NORTHERN EXPOSURE
Ando a rever a série de televisão
“Northern Exposure”. Não sei se se lembram? É aquela do médico que sem saber
ler nem escrever aterra no Alaska, numa cidadezinha chamada Cicely. É dos anos
90 e dava na SIC por volta das 3 da manhã…é a melhor série de todos os tempos.
Felizmente que já cá moram em DVD todas as temporadas! Em Portugal deram-lhe o
título “No fim do mundo”.
A série é profundamente
filosófica e o existencialismo é umas das correntes mais mencionadas, aliás, em
cada habitante de Cicely há um Sartre, um Nietzsche, um Kierkegaard. Só o Dr.
Fleishmann, o tal médico, é que está fora desse mundo, situação que, diga-se,
lhe causa algum transtorno.
Num dos episódios, Maggie O’Connel,
uma das personagens principais, faz 30 anos. Seguindo os sábios conselhos do Ed
Chigliak, jovem cinéfilo Índio apaixonado por Bergman, Maggie retira-se e vai
celebrar o aniversário, sozinha, no meio da floresta junto a um rio. A ideia é
refletir sobre a vida, uma vez que atingiu uma idade considerável. Uma dessas
reflexões passa por escrever uma carta a cada um dos namorados já falecidos
(todos eles morreram das maneiras mais estranhas, um deles levou com um
satélite na cabeça…). O rio encarregar-se-á de entregar as cartas no
destino.
Lembrei-me deste episódio porque,
à beira dos 40 e não dos 30, um tipo torna-se mais pensativo com essas merdas
da vida. Pensamos mais vezes no passado, naquilo que vivemos de bom e de mau, e
temos algum receio do futuro. Não sabemos bem o que aí vem. Naturalmente, enviamos
perguntas para o ar e ficamos à espera das respostas, que tardam em aparecer. E
construímos hipóteses. Muitas hipóteses. Sem nostalgias. Isso da saudade e
afins só empata um gajo. Para a frente é que é caminho. Questionando, sempre
questionando, mas em frente.
Esta história toda aparece
porque, basicamente, vou passar o fim-de-semana a Monte Redondo com passagens
pela Praia do Pedrógão, coisa que já não faço há muito tempo. Jantar com os
amigos na praia e almoço de família no campo só dá para recordar tempos idos.

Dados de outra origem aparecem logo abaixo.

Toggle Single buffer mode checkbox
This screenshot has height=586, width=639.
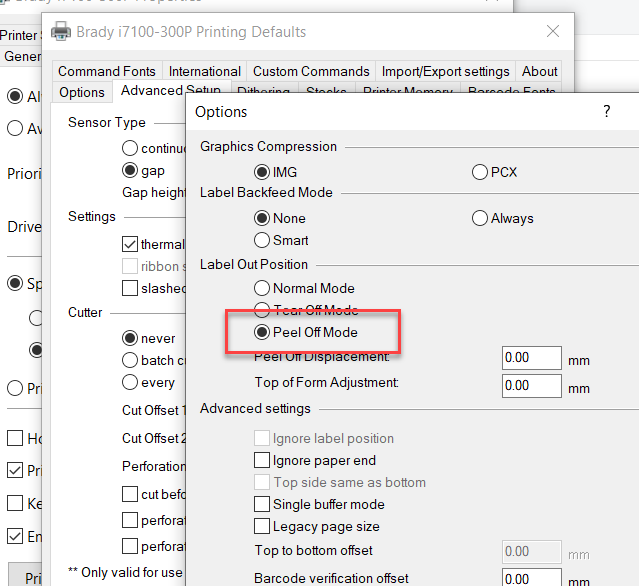click(x=263, y=505)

Viveu-se por ali muita cena em idades tramadas: o primeiro beijo, a primeira embriaguez,
a primeira chapada, o primeiro pião e, claro, o primeiro acidente de viação
grave.
Soltar o cão da vizinha e fugir
da fera, jogar às escondidas pela aldeia inteira (ganhava o puto que se
escondia no cemitério), descer ravinas de bicicleta sem travão, a fuga do meu
irmão e do meu primo (2 ou 3 dias sem lhes porem a vista em cima) durante as
vindimas, pescar enguias com cesto no rio, caçar pardais e bicos de lacre com uma
espécie de alçapão, roubar limões ao padre, fazer fisgas, meter moedas nos
carris do comboio, sessões de cinema no salão paroquial e aos sábados à tarde
na televisão, os jantares de natal com a malta da empresa, o guinchar do porco
durante a matança, as saladas de atum e o pão com banana e marmelada, as provas
do mundial de motocrosse mesmo em frente a casa, os jogos do Motor Clube ao
domingo à tarde, o café Canas, são algumas recordações do campo que com a idade
ganham outra dimensão.
Depois há as recordações da
praia: os mergulhos com bandeira vermelha, as noites frias de verão, os jogos
de cartas em casa uns dos outros, a maratona ganha pelo Carlos Lopes, o frango
assado da Amélia, a BMX com suspensão, a casa virada para o mar, o inverno, a
bandeira verde, os almoços na mata, puxar a rede, o Ernesto a queimar com
cigarros as mordidelas de peixe-aranha, a bola da Nivea, a rede de vólei, o
skate, os joelhos rasgados, o Casino, setembro, as palmeiras que nunca
cresceram, sábados com pancadaria de meia-noite, o pequeno-almoço no Conde, o
campismo, a Honda Vision, o Toyota Starlet, a Diana, a Marta, a Rita, a lagoa, o pão quente, o bar azul. Tequila.
Joy Division e Clash.
Pode não parecer, mas isto anda
tudo ligado: Northern Exposure, Cicely, Monte Redondo, No fim do mundo,
existencialismo, Pedrógão, as crises da Maggie, fisgas, os meus quase 40 anos
de idade, o peixe-aranha, os cigarros do outro e o diabo a quatro...
E se há música que me
transporta automaticamente para estes tempos é “Straight to Hell” dos Clash,
que ouvia vezes sem conta no mesmo gravador que servia o ZX Spectrum.